The present invention relates to the field of semiconductor materials for microelectronic components. It relates in particular to a process for manufacturing a composite structure comprising a thin layer of monocrystalline silicon carbide on a support substrate of polycrystalline silicon carbide.

TECHNOLOGICAL BACKGROUND OF THE INVENTION

SiC is increasingly widely used for the manufacture of innovative power devices, to meet the needs of rising areas of electronics, such as electric vehicles.

Power devices and integrated power systems based on monocrystalline silicon carbide can handle much higher power density compared to their traditional silicon counterparts, and this with smaller active area dimensions. To further limit the dimensions of power devices on SiC, it is advantageous to manufacture vertical rather than lateral components. For this, vertical electrical conduction, between an electrode arranged on the front face of the SiC structure and an electrode arranged on the rear face, must be permitted by said structure.

High-quality monocrystalline SiC (c-SiC) substrates, intended for the microelectronics industry, nevertheless remain expensive and difficult to supply in large sizes.
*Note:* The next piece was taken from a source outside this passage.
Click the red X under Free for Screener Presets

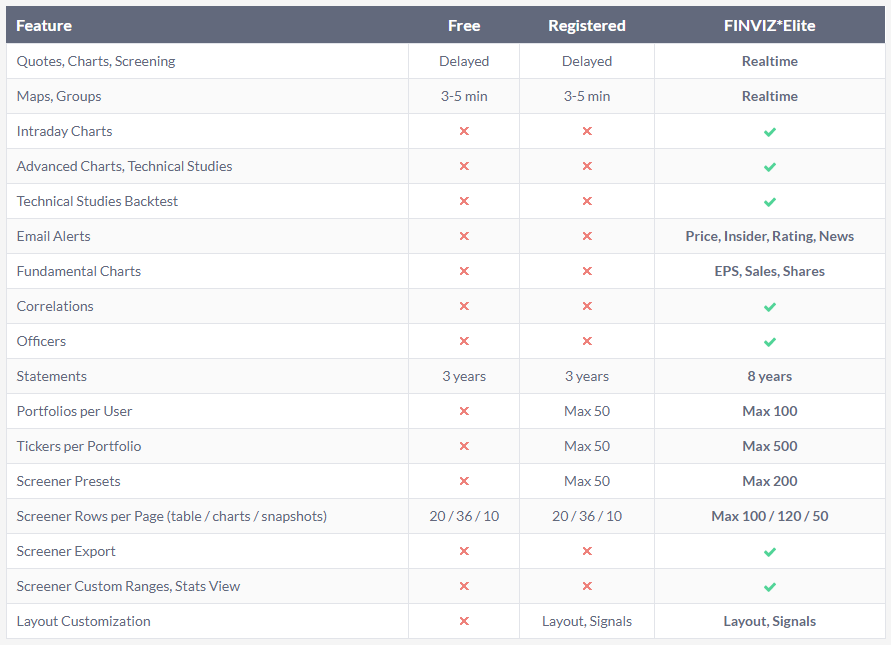tap(464, 481)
It is therefore advantageous to resort to layer transfer solutions, to develop composite structures typically comprising a thin monocrystalline SiC layer (from the high quality c-SiC substrate) on a lower cost support substrate, for example in Polycrystalline SiC (p-SiC).

A well-known thin film transfer solution is the Smart Cut® process, implementing an implantation of light ions in a monocrystalline donor substrate, and an assembly, by direct bonding, at a bonding interface, on a supporting substrate. The transfer on the support substrate of the thin layer, resulting from the donor substrate, is done thanks to a fracture along a buried fragile plane generated by the implantation of light ions.

Another known transfer solution, in particular for silicon substrates, is the Eltran® process, which involves a porous layer on which the thin monocrystalline layer is grown by epitaxy, and assembly by direct bonding to the support substrate. The transfer to the support substrate of the thin layer takes place thanks to a separation in the porous layer.

OBJECT OF THE INVENTION

The present invention relates to an alternative solution to those of the state of the art. It relates to a process for manufacturing a composite structure comprising a thin monocrystalline SiC layer placed on a polycrystalline SiC support substrate. It also relates to an intermediate structure obtained during said manufacturing process.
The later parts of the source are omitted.